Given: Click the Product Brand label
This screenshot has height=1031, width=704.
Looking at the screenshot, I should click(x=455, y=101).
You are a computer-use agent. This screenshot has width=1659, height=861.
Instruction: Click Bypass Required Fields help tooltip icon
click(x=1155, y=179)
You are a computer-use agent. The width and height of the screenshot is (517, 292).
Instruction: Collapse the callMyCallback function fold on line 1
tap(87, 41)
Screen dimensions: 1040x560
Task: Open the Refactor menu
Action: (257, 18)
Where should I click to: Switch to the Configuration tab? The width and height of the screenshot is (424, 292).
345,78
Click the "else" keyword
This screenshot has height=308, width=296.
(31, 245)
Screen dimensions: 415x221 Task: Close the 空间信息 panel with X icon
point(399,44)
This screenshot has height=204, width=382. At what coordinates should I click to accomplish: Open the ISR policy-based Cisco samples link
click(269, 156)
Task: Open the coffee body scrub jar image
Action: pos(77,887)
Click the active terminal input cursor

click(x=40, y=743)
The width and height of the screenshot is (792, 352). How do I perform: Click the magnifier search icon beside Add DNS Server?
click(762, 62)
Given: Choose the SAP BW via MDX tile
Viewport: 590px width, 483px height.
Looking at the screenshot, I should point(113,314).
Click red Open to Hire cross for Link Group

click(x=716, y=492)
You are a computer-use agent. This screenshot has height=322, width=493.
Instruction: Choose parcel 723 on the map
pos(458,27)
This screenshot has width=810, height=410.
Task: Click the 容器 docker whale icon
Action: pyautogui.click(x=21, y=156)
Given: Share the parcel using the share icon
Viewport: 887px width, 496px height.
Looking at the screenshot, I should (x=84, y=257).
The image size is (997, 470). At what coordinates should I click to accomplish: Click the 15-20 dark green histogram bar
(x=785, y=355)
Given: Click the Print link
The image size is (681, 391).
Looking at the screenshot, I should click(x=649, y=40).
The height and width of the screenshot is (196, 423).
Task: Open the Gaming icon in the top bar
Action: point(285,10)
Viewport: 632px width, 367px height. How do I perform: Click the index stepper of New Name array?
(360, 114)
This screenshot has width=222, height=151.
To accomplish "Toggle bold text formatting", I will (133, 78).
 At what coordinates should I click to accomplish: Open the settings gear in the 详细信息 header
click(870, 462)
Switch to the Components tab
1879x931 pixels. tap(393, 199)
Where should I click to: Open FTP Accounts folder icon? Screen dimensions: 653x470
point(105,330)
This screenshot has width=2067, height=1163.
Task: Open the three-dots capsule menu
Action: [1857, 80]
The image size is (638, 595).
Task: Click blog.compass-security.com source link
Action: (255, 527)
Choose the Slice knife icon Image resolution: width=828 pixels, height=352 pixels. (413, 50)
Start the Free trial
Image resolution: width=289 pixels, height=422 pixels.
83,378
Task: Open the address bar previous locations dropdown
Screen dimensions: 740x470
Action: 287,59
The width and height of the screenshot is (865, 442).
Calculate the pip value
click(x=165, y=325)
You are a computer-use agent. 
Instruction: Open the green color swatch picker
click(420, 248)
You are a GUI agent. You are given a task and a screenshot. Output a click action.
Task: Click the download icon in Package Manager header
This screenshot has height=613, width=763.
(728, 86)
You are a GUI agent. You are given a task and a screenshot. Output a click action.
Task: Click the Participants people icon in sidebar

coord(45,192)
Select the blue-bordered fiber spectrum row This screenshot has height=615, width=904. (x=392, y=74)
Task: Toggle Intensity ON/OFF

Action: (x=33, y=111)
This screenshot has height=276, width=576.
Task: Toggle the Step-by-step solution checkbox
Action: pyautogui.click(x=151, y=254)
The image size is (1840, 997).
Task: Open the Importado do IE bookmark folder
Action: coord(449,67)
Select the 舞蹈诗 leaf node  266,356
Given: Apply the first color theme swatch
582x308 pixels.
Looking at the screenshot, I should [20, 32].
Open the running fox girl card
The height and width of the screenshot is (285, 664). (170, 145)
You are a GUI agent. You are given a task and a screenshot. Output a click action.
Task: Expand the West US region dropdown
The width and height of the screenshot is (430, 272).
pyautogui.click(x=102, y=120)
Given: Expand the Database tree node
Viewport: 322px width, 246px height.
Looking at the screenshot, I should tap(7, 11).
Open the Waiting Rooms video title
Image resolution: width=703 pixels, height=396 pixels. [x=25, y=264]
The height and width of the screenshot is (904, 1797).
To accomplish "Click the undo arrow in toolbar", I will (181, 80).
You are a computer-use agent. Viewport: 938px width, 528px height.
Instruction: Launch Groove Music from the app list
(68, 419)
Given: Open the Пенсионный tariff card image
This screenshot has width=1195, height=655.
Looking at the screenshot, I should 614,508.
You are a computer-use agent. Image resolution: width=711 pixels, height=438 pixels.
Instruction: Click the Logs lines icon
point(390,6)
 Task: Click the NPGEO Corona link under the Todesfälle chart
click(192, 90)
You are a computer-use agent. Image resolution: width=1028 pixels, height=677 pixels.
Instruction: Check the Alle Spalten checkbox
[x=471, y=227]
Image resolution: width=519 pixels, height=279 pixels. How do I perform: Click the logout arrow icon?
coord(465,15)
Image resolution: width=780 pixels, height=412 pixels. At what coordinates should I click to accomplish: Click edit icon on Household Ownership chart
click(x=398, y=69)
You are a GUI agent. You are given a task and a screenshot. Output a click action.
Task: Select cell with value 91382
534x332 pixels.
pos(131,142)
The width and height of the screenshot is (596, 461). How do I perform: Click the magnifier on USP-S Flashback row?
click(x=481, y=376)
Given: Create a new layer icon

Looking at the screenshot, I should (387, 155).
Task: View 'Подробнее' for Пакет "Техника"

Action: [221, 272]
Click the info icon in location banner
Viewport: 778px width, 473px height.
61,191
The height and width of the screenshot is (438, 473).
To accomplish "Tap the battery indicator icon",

——————————

* TASK OBJECTIVE *
Reproduce all of the lines above verbatim, keeping every character and line break unchanged.

* OUTPUT FOR THIS TASK *
Given: Click the Product Brand label
This screenshot has height=1031, width=704.
Looking at the screenshot, I should click(x=455, y=101).
You are a computer-use agent. This screenshot has width=1659, height=861.
Instruction: Click Bypass Required Fields help tooltip icon
click(x=1155, y=179)
You are a computer-use agent. The width and height of the screenshot is (517, 292).
Instruction: Collapse the callMyCallback function fold on line 1
tap(87, 41)
Screen dimensions: 1040x560
Task: Open the Refactor menu
Action: (257, 18)
Where should I click to: Switch to the Configuration tab? The width and height of the screenshot is (424, 292).
345,78
Click the "else" keyword
This screenshot has height=308, width=296.
(31, 245)
Screen dimensions: 415x221 Task: Close the 空间信息 panel with X icon
point(399,44)
This screenshot has height=204, width=382. At what coordinates should I click to accomplish: Open the ISR policy-based Cisco samples link
click(269, 156)
Task: Open the coffee body scrub jar image
Action: pos(77,887)
Click the active terminal input cursor

click(x=40, y=743)
The width and height of the screenshot is (792, 352). How do I perform: Click the magnifier search icon beside Add DNS Server?
click(762, 62)
Given: Choose the SAP BW via MDX tile
Viewport: 590px width, 483px height.
Looking at the screenshot, I should point(113,314).
Click red Open to Hire cross for Link Group

click(x=716, y=492)
You are a computer-use agent. This screenshot has height=322, width=493.
Instruction: Choose parcel 723 on the map
pos(458,27)
This screenshot has width=810, height=410.
Task: Click the 容器 docker whale icon
Action: pyautogui.click(x=21, y=156)
Given: Share the parcel using the share icon
Viewport: 887px width, 496px height.
Looking at the screenshot, I should (x=84, y=257).
The image size is (997, 470). At what coordinates should I click to accomplish: Click the 15-20 dark green histogram bar
(x=785, y=355)
Given: Click the Print link
The image size is (681, 391).
Looking at the screenshot, I should click(x=649, y=40).
The height and width of the screenshot is (196, 423).
Task: Open the Gaming icon in the top bar
Action: point(285,10)
Viewport: 632px width, 367px height. How do I perform: Click the index stepper of New Name array?
(360, 114)
This screenshot has width=222, height=151.
To accomplish "Toggle bold text formatting", I will (133, 78).
 At what coordinates should I click to accomplish: Open the settings gear in the 详细信息 header
click(870, 462)
Switch to the Components tab
1879x931 pixels. tap(393, 199)
Where should I click to: Open FTP Accounts folder icon? Screen dimensions: 653x470
point(105,330)
This screenshot has width=2067, height=1163.
Task: Open the three-dots capsule menu
Action: [1857, 80]
The image size is (638, 595).
Task: Click blog.compass-security.com source link
Action: (255, 527)
Choose the Slice knife icon Image resolution: width=828 pixels, height=352 pixels. (413, 50)
Start the Free trial
Image resolution: width=289 pixels, height=422 pixels.
83,378
Task: Open the address bar previous locations dropdown
Screen dimensions: 740x470
Action: 287,59
The width and height of the screenshot is (865, 442).
Calculate the pip value
click(x=165, y=325)
You are a computer-use agent. 
Instruction: Open the green color swatch picker
click(420, 248)
You are a GUI agent. You are given a task and a screenshot. Output a click action.
Task: Click the download icon in Package Manager header
This screenshot has height=613, width=763.
(728, 86)
You are a GUI agent. You are given a task and a screenshot. Output a click action.
Task: Click the Participants people icon in sidebar

coord(45,192)
Select the blue-bordered fiber spectrum row This screenshot has height=615, width=904. (x=392, y=74)
Task: Toggle Intensity ON/OFF

Action: (x=33, y=111)
This screenshot has height=276, width=576.
Task: Toggle the Step-by-step solution checkbox
Action: pyautogui.click(x=151, y=254)
The image size is (1840, 997).
Task: Open the Importado do IE bookmark folder
Action: coord(449,67)
Select the 舞蹈诗 leaf node  266,356
Given: Apply the first color theme swatch
582x308 pixels.
Looking at the screenshot, I should [20, 32].
Open the running fox girl card
The height and width of the screenshot is (285, 664). (170, 145)
You are a GUI agent. You are given a task and a screenshot. Output a click action.
Task: Expand the West US region dropdown
The width and height of the screenshot is (430, 272).
pyautogui.click(x=102, y=120)
Given: Expand the Database tree node
Viewport: 322px width, 246px height.
Looking at the screenshot, I should tap(7, 11).
Open the Waiting Rooms video title
Image resolution: width=703 pixels, height=396 pixels. [x=25, y=264]
The height and width of the screenshot is (904, 1797).
To accomplish "Click the undo arrow in toolbar", I will (181, 80).
You are a computer-use agent. Viewport: 938px width, 528px height.
Instruction: Launch Groove Music from the app list
(68, 419)
Given: Open the Пенсионный tariff card image
This screenshot has width=1195, height=655.
Looking at the screenshot, I should 614,508.
You are a computer-use agent. Image resolution: width=711 pixels, height=438 pixels.
Instruction: Click the Logs lines icon
point(390,6)
 Task: Click the NPGEO Corona link under the Todesfälle chart
click(192, 90)
You are a computer-use agent. Image resolution: width=1028 pixels, height=677 pixels.
Instruction: Check the Alle Spalten checkbox
[x=471, y=227]
Image resolution: width=519 pixels, height=279 pixels. How do I perform: Click the logout arrow icon?
coord(465,15)
Image resolution: width=780 pixels, height=412 pixels. At what coordinates should I click to accomplish: Click edit icon on Household Ownership chart
click(x=398, y=69)
You are a GUI agent. You are given a task and a screenshot. Output a click action.
Task: Select cell with value 91382
534x332 pixels.
pos(131,142)
The width and height of the screenshot is (596, 461). How do I perform: Click the magnifier on USP-S Flashback row?
click(x=481, y=376)
Given: Create a new layer icon

Looking at the screenshot, I should (387, 155).
Task: View 'Подробнее' for Пакет "Техника"

Action: [221, 272]
Click the info icon in location banner
Viewport: 778px width, 473px height.
61,191
The height and width of the screenshot is (438, 473).
To accomplish "Tap the battery indicator icon",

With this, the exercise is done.